REQUIRED WORK:
Transcribe the records exactly from the line with "Serbis [Service] Review (206, 1610)" to the end, both included.

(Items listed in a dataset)
########################################

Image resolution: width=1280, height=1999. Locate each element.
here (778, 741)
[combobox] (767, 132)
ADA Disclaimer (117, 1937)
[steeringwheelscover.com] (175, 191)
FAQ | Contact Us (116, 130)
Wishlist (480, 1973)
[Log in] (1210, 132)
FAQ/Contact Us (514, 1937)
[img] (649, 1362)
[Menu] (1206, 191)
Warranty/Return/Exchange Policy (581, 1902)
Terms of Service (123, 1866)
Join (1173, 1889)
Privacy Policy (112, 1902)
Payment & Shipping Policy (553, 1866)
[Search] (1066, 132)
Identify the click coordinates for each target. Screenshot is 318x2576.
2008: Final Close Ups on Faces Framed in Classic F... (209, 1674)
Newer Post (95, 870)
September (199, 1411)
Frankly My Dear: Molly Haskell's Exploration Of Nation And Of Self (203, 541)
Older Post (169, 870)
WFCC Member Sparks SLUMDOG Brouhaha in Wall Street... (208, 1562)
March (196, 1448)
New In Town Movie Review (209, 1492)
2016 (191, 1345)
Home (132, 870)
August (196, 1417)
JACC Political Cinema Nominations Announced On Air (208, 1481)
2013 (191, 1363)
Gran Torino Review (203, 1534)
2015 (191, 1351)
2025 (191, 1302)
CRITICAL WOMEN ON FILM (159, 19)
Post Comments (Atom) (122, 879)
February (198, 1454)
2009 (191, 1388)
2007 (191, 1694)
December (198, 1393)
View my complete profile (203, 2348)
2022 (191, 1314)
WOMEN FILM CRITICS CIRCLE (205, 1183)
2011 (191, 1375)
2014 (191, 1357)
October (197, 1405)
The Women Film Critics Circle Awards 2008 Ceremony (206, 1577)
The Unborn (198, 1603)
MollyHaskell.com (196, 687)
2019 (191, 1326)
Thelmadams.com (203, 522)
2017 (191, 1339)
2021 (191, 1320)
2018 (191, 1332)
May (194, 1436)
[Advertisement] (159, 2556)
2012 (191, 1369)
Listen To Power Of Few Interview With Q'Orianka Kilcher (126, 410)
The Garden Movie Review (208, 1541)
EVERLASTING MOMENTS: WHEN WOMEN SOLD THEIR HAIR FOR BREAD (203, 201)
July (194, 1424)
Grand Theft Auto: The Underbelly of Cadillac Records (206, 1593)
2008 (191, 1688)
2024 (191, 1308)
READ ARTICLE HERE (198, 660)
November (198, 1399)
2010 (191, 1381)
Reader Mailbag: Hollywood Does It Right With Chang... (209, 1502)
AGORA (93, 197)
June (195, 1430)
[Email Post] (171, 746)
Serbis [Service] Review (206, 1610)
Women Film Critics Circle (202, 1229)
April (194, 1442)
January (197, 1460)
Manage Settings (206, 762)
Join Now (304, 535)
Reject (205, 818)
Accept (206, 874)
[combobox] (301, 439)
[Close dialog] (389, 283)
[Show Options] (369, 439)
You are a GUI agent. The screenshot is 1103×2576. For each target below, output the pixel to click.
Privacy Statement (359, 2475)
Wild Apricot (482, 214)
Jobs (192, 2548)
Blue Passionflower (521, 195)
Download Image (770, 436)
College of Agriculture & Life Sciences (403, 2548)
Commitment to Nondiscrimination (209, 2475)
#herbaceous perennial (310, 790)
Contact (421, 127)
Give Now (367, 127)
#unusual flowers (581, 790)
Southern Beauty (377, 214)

########################################

EXPECTED ANSWER:
Serbis [Service] Review (206, 1610)
Women Film Critics Circle (202, 1229)
April (194, 1442)
January (197, 1460)
Manage Settings (206, 762)
Join Now (304, 535)
Reject (205, 818)
Accept (206, 874)
[combobox] (301, 439)
[Close dialog] (389, 283)
[Show Options] (369, 439)
You are a GUI agent. The screenshot is 1103×2576. For each target below, output the pixel to click.
Privacy Statement (359, 2475)
Wild Apricot (482, 214)
Jobs (192, 2548)
Blue Passionflower (521, 195)
Download Image (770, 436)
College of Agriculture & Life Sciences (403, 2548)
Commitment to Nondiscrimination (209, 2475)
#herbaceous perennial (310, 790)
Contact (421, 127)
Give Now (367, 127)
#unusual flowers (581, 790)
Southern Beauty (377, 214)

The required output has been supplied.